Source excerpt:
#####

Origen (c. AD 185–253)
Theologian and scholar. Taught the eternal generation of the Son but maintained the Son was a distinct, subordinate divine being. His theology was later condemned at the Fifth Ecumenical Council but profoundly shaped all subsequent Christological debate.
Modalism / Oneness Pentecostalism
What they believe
Oneness theology argues that God is one divine person, not three eternal persons. "Father," "Son," and "Holy Spirit" are biblical distinctions, but distinctions of manifestation and redemptive role rather than distinct centers of divine personhood. Jesus is understood as the full revelation of the one God in flesh (John 14:9; Col 2:9). In this model, the Son-language is tied especially to incarnation and messianic mission, while divine identity remains numerically one.
Historical roots
Historically, this trajectory is connected to Modalistic Monarchianism (Noetus, Praxeas, Sabellius), which emphasized the absolute monarchy of the one God against any reading that seemed to divide deity. In modern form, it is represented most prominently in Oneness Pentecostal movements (especially from the early 20th-century Jesus-name revival onward). Modern Oneness writers often stress continuity with biblical monotheism while distinguishing themselves from simplistic caricatures of ancient Sabellianism.
Major contemporary exponents include David K. Bernard and other Oneness Pentecostal theologians, especially within UPCI-linked scholarship and catechesis.
Key passages
Strongest case
Protects strict biblical monotheism with maximal force, while taking seriously texts that identify Jesus with the fullness of deity and the saving name of God. It also offers a straightforward synthesis of Jesus-name baptismal practice in Acts and emphasizes that God is not divided into three divine selves.

#####

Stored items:
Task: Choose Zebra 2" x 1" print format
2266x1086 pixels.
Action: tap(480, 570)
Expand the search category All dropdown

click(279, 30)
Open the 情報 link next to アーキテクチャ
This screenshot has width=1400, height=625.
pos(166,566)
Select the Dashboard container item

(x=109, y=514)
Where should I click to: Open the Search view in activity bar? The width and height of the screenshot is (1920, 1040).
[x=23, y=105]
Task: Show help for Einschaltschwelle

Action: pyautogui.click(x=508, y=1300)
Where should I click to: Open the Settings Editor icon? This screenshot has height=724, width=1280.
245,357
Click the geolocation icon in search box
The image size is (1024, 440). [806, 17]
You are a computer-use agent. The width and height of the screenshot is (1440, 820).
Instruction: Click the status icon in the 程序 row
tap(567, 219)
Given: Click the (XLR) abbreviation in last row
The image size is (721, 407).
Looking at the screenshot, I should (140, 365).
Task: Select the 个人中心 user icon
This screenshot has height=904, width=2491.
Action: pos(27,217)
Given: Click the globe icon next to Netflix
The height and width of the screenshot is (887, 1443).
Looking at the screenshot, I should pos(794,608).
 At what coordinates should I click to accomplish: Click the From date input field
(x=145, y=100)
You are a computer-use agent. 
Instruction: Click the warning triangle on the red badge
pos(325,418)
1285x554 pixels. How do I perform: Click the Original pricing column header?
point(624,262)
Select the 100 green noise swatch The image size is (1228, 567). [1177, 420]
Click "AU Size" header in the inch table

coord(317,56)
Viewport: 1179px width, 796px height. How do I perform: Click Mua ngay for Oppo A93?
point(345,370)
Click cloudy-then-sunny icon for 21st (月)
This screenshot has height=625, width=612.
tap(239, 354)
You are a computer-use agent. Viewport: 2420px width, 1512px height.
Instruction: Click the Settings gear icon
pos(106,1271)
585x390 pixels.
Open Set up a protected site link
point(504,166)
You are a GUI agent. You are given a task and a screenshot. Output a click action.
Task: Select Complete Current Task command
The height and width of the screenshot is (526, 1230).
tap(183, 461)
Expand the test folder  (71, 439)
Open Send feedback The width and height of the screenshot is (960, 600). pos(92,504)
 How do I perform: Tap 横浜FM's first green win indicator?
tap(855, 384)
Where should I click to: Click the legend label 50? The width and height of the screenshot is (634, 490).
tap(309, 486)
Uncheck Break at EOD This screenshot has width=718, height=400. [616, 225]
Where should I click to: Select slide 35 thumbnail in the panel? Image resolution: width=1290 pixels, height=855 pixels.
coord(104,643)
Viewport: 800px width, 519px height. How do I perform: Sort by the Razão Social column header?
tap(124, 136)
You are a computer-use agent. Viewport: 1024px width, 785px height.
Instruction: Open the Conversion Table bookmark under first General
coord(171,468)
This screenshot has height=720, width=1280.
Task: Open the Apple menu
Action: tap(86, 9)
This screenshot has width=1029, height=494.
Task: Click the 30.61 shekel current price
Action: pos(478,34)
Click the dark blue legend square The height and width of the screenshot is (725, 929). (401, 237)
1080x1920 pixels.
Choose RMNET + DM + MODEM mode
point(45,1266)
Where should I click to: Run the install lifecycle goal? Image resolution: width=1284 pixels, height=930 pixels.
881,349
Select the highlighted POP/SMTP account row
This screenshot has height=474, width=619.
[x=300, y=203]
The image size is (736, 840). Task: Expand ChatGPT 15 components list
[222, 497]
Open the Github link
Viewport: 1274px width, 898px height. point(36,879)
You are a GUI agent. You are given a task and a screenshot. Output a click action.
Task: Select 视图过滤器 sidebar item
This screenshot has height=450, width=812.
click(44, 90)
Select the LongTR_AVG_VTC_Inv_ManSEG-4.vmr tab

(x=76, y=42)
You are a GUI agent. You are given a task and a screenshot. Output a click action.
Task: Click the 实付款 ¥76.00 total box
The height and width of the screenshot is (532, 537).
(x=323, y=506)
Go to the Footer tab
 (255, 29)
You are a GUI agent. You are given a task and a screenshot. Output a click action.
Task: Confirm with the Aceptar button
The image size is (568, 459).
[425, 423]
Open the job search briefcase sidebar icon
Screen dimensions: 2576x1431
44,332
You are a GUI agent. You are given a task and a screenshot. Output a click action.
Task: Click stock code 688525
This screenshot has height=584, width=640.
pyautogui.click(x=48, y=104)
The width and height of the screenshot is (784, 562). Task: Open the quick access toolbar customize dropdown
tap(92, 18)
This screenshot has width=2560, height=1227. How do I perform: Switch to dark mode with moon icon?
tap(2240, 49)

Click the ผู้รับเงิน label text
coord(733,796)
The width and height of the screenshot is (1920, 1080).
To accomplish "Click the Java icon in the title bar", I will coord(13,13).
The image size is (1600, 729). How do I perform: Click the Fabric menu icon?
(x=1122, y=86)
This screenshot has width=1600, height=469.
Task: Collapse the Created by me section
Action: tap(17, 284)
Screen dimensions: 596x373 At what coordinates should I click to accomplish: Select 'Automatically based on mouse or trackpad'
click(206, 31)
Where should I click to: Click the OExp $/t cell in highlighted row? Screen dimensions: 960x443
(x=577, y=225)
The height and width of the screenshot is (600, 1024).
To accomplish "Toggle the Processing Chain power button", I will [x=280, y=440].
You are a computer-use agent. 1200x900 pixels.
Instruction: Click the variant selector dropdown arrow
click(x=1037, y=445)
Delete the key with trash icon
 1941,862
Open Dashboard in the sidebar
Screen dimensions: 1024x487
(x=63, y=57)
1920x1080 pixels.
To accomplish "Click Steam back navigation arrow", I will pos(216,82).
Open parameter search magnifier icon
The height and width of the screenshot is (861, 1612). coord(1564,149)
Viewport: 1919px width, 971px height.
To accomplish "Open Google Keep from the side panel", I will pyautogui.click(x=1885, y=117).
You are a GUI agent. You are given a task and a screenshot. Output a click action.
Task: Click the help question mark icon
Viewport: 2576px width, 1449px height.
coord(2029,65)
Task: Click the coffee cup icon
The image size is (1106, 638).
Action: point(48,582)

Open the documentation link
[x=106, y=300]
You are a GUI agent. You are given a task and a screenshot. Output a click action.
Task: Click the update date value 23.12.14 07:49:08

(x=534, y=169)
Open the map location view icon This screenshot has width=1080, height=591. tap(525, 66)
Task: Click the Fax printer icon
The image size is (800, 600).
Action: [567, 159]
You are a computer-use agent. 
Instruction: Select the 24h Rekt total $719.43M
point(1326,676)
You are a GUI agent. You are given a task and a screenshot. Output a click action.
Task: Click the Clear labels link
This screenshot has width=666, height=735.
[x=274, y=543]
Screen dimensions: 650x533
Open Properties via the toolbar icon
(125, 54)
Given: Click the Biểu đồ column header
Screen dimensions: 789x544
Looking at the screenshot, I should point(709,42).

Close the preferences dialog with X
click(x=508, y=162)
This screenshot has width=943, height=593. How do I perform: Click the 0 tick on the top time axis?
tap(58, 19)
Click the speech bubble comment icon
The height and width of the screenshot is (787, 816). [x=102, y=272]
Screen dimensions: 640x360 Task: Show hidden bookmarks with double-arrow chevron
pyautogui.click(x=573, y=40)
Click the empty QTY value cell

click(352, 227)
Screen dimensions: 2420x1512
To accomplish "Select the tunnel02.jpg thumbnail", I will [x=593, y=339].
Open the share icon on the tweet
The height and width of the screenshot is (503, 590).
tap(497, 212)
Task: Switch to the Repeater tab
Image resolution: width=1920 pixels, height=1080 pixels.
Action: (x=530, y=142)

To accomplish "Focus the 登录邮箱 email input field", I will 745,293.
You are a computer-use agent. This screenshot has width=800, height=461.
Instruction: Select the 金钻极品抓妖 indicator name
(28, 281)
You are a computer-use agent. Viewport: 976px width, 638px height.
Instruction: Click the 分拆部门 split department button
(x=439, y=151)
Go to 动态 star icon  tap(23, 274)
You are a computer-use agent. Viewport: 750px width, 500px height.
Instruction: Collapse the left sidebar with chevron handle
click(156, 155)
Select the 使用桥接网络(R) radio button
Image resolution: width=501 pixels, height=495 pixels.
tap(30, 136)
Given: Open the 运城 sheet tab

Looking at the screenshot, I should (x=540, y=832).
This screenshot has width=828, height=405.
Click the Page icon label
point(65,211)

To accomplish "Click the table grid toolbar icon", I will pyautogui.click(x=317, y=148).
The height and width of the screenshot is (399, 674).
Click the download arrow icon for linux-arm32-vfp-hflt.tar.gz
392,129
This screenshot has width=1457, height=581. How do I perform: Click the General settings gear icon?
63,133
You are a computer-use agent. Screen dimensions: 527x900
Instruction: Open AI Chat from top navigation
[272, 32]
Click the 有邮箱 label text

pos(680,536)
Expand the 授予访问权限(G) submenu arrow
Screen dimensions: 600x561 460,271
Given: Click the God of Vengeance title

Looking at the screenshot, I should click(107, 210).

#####

Required work:
A) Quote the passage on Modalism and Oneness theology word for word, beginning at the words "Historical roots" and stopping after "of ancient Sabellianism.".
B) Write what comes next in the passage on Modalism and Oneness theology, picking up after its final sentence.

Answers in order:
A)
Historical roots
Historically, this trajectory is connected to Modalistic Monarchianism (Noetus, Praxeas, Sabellius), which emphasized the absolute monarchy of the one God against any reading that seemed to divide deity. In modern form, it is represented most prominently in Oneness Pentecostal movements (especially from the early 20th-century Jesus-name revival onward). Modern Oneness writers often stress continuity with biblical monotheism while distinguishing themselves from simplistic caricatures of ancient Sabellianism.

B)
Strongest challenge
The New Testament repeatedly presents sustained Father-Son interaction (prayer, sending, mutual love, obedience language) in ways many readers find more naturally interpersonal than modal. Critics also argue that reducing these interactions to role-language weakens the narrative force of Jesus's genuine dependence on and distinction from the Father. Additionally, Modalism does not adequately account for the historical context of what the NT authors themselves believed, nor does it overcome contradictions shared with Trinitarian theology — that Jesus died, was not omnipotent or omniscient, is not depicted as possessing aseity, and had many other attributes seemingly incompatible with essential divinity. It also fails to account for the overwhelming emphasis the NT authors place on Jesus being a bona fide, real human being.
Key scholars
David K. Bernard
One of the most widely read Oneness Pentecostal theologians. Author of The Oneness of God and numerous doctrinal works shaping contemporary Oneness articulation.
David Norris
Oneness Pentecostal scholar and apologist writing on biblical theology, church history, and philosophical framing of one-person monotheism in Christology.
Historical antecedents: Noetus, Praxeas, Sabellius
Ancient modalistic monarchian trajectories are not identical to modern Oneness Pentecostalism, but they are essential historical background for understanding why this view emerges and how its critics have historically responded.
How to use this
On every passage page, Christos presents all four of these positions at their strongest. You will see how each tradition reads the Greek text, what arguments they make, and what the strongest counterargument to each view is.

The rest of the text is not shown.